**Prompt**
Copy out the material below from the line with "How do I perform: Click" to the line with "Image resolution: width=562", omitting the pictures.
##### Raw data
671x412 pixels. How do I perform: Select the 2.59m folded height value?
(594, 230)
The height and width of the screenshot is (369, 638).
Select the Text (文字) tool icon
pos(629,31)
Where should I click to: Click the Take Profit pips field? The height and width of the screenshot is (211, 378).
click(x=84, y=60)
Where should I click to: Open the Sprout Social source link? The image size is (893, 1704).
##########
##### Raw data
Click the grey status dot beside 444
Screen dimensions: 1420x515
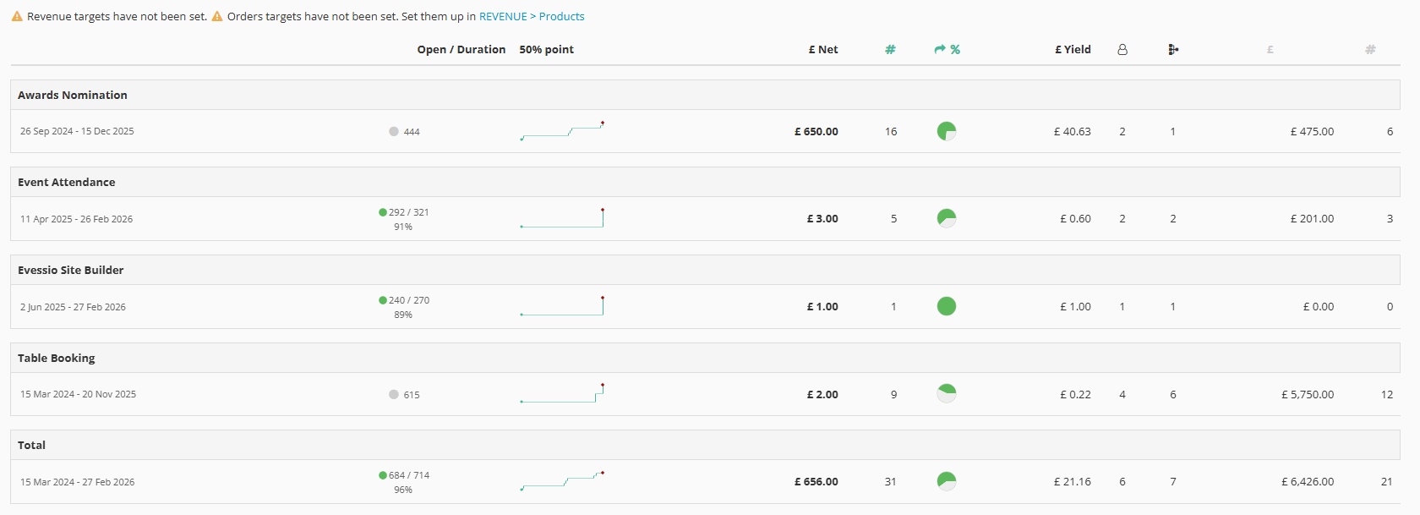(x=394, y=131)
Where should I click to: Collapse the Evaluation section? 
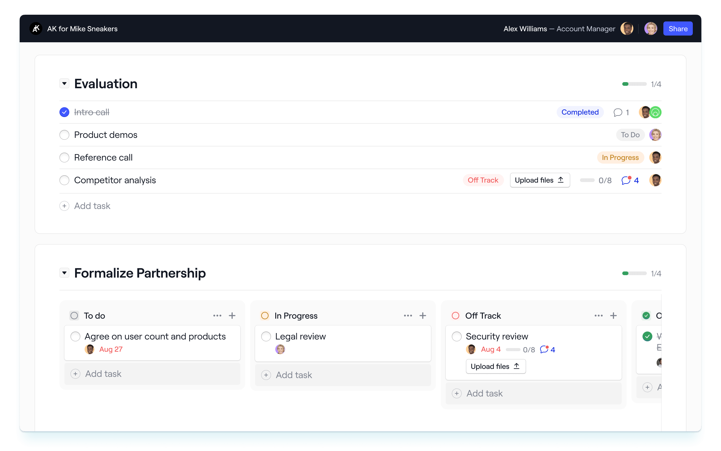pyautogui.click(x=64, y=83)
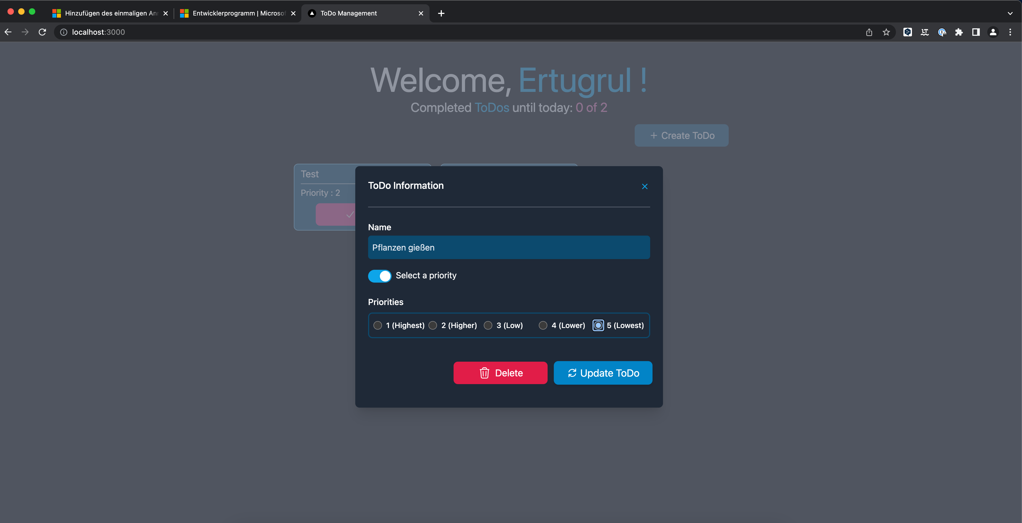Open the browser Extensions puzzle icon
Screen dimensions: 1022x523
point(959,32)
##########
##### Raw data
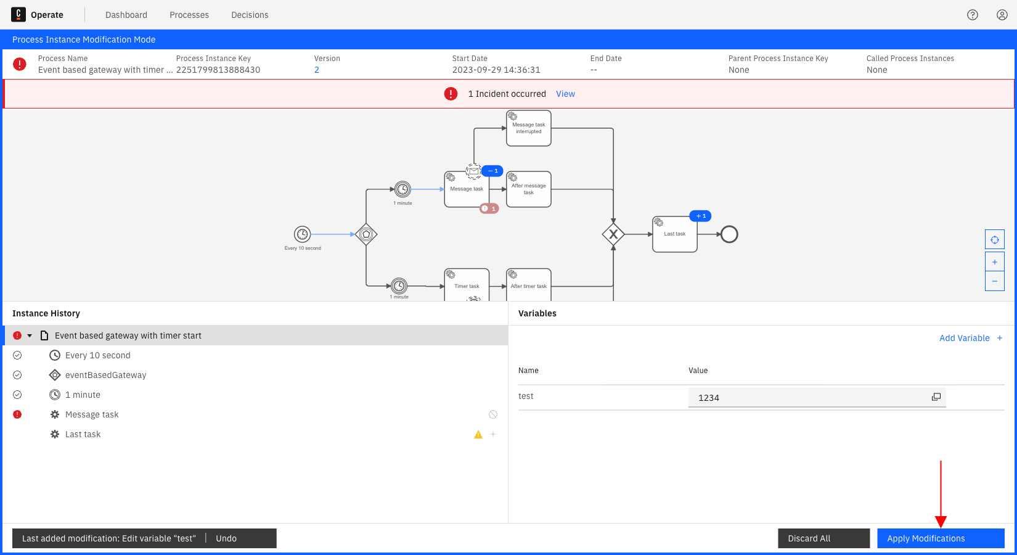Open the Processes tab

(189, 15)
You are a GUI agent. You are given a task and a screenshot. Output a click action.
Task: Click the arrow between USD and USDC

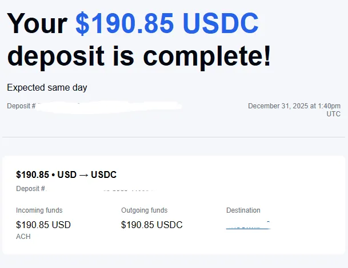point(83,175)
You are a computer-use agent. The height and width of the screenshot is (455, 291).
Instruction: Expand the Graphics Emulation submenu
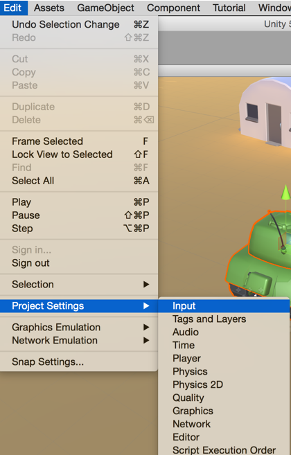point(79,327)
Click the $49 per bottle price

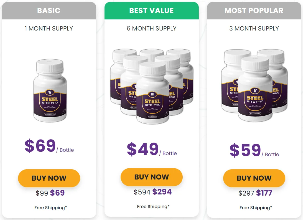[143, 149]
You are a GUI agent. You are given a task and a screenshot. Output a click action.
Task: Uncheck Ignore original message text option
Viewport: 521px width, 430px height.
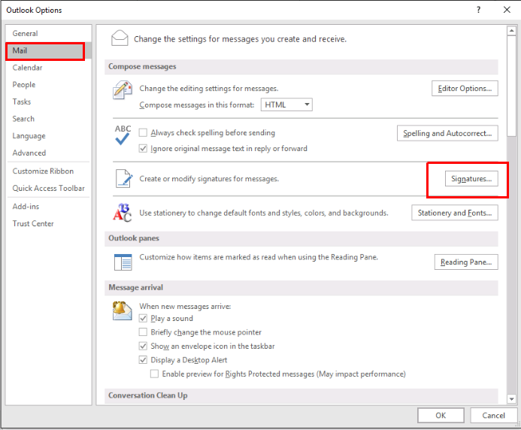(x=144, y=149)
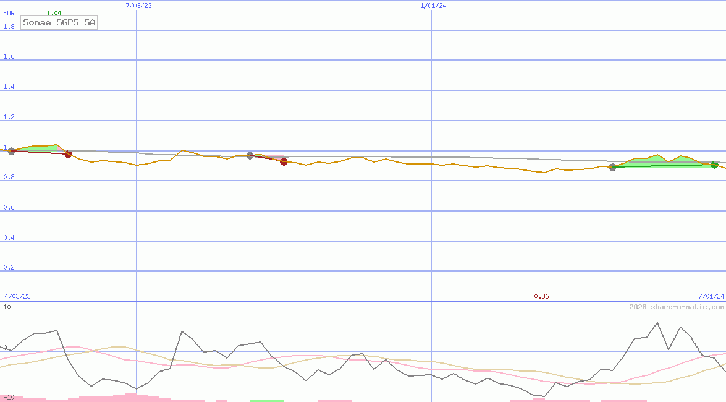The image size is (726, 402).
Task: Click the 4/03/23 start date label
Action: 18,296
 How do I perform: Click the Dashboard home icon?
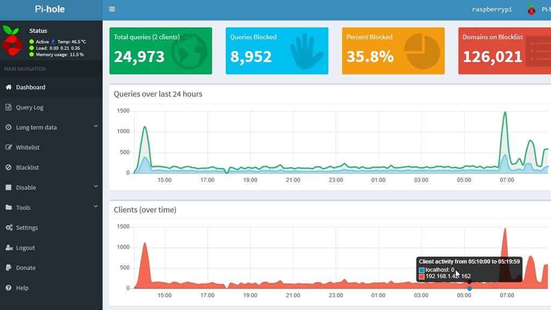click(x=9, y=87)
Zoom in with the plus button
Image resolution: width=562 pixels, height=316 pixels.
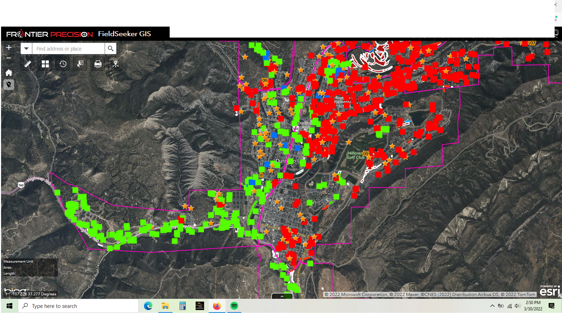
##########
**Task solution**
 How do I perform: Click the Dashboard home icon?
click(x=9, y=87)
Zoom in with the plus button
Image resolution: width=562 pixels, height=316 pixels.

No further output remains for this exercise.